Am Sonntag legte Powell dann seine Sicht der Dinge vor versammelter WEF-Prominenz noch einmal dar. Auch in Davos bekräftigte der US-Außenminister die harte Haltung der USA ein weiteres Mal. Er betonte, dass er nach wie vor auf eine friedliche Lösung im Irakkonflikt hoffe. Die USA würden aber vor einem Krieg nicht zurückschrecken. Multilateralismus dürfe kein Grund für Untätigkeit sein, unterstrich Powell die Option eines amerikanischen Alleingangs. Die Kritik aus verschiedenen europäischen Staaten an der Haltung der USA versuchte Powell mit dem Argument herunterzuspielen, wonach Meinungsverschiedenheiten nicht mit amerikanischer Arroganz gleichzusetzen seien.
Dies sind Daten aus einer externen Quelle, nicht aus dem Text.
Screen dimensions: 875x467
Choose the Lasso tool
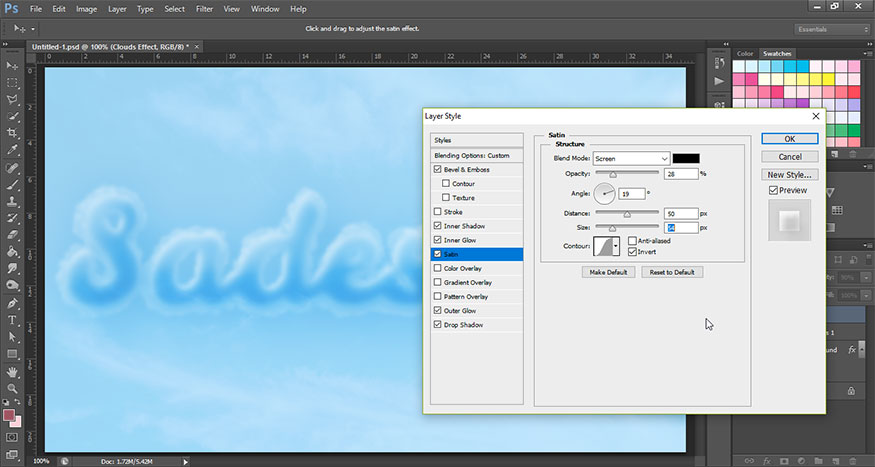click(13, 99)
Als nächster Schritt im Konflikt um den Irak werde man nun den heute erscheinenden umfassenden Bericht der internationalen Waffenkontrolleure an den UNO Sicherheitsrat studieren. Die USA sei nicht in großer Eile, was ein militärisches Vorgehen gegen den Irak betreffe, es könne noch Wochen dauern, so Powell in seiner Davoser Rede. Allerdings dürfte dies nur oberflächlich ein Einlenken sein, denn einige Wochen werden auch noch benötigt, bis die amerikanischen und britischen Truppen in Angriffstärke in der Region stationiert sein werden. Nächste Entscheidungen werden nach dem Treffen zwischen US-Präsident George W. Bush und dem britischen Premierminister Tony Blair am kommenden Freitag erwartet.